O evento-teste da Fifa vai começar e o Brasil vive uma onda de protestos sociais, na expectativa de uma repercussão internacional, já que todos os olhos do planeta estão voltados ao País. No entanto, não é o que se vê nas manchetes deste sábado, pré-estreia da Copa das Confederações, nos principais jornais esportivos do Mundo. Nenhuma nota ou preocupação em destaque – ao menos antes da competição começar.

Argentina

Nossos vizinhos estão fora da Copa das Confederações, mas não deixam de opinar. “Toda sorte para o Brasil” é a manchete do Olé, que brinca com o tabu de que nunca uma seleção que venceu a Copa das Confederações ficou também com o caneco do Mundial no ano seguinte. Bem, há sempre uma primeira vez.

Uruguai

Os uruguaios ainda não estão 100% voltados a Copa das Confederações. A grande preocupação do Ovación Digital está na busca por uma vaga no Mundial: com sete pontos, a Celeste garante ao menos a vaga na repescagem. Olhos em 2014.

Espanha

O Marca, principal jornal esportivo espanhol, segue a linha de se preocupar mais com o Real Madrid que com a seleção local.

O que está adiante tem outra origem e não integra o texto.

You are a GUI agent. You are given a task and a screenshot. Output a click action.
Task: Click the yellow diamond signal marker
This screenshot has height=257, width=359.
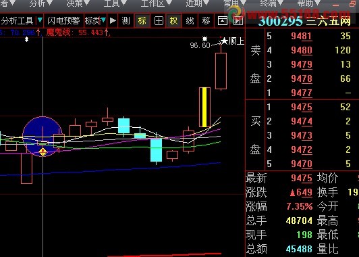click(x=43, y=151)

Tanto é que a principal manchete é com o uruguaio Luis Suárez dizendo que “valerá o mesmo” se marcar ou não no encontro entre Celeste e Fúria.

Itália

Na Gazzeta Dello Sport, a preocupação é com Mário Balotelli, que com uma contratura, pode ficar de fora da estreia contra o México.

México

Chicharito Hernandes, do Manchester United, é o destaque do Central Deportiva, caderno de esportes do El Universal, que fala da preocupação da Itália com o artilheiro.

Japão

No Japão, o destaque do Daily Sports Online é a declaração de Neymar sobre os principais jogadores japoneses, Honda e Kagawa.

Nigéria

Nada de repercussão sobre a quase-desistência da Nigéria na Copa das Confederações: página virada, a expectativa do The Guardian Nigéria é para o duelo com o Taiti: “Sonhos do Tahiti contra as Super-Águias”.

Taiti

No Le Dépéche, a manchete é: “Todas as atenções para o Taiti”. Pelo menos é essa a impressão que eles têm da primeira grande competição do país, que se rotula como “peixe-pequeno”.

Alemanha

Um dos principais países do mundo do futebol, a Alemanha dá pouco destaque para a Copa das Confederações (a quem chama de ‘mini-copa’), mas questiona: “Porque o Taiti e não nós?”, discutindo a ausência da seleção local nesta competição – e os motivos disso.

Inglaterra

Um dos mais ácidos jornais do mundo, o The Sun da Inglaterra, passa longe dos problemas sociais brasileiros ao falar da Copa. A manchete faz um apanhado do que há de melhor e, para desgosto de Carlinhos Brown, agradece a ausência de Vuvuzelas e afins no “carnaval do futebol”.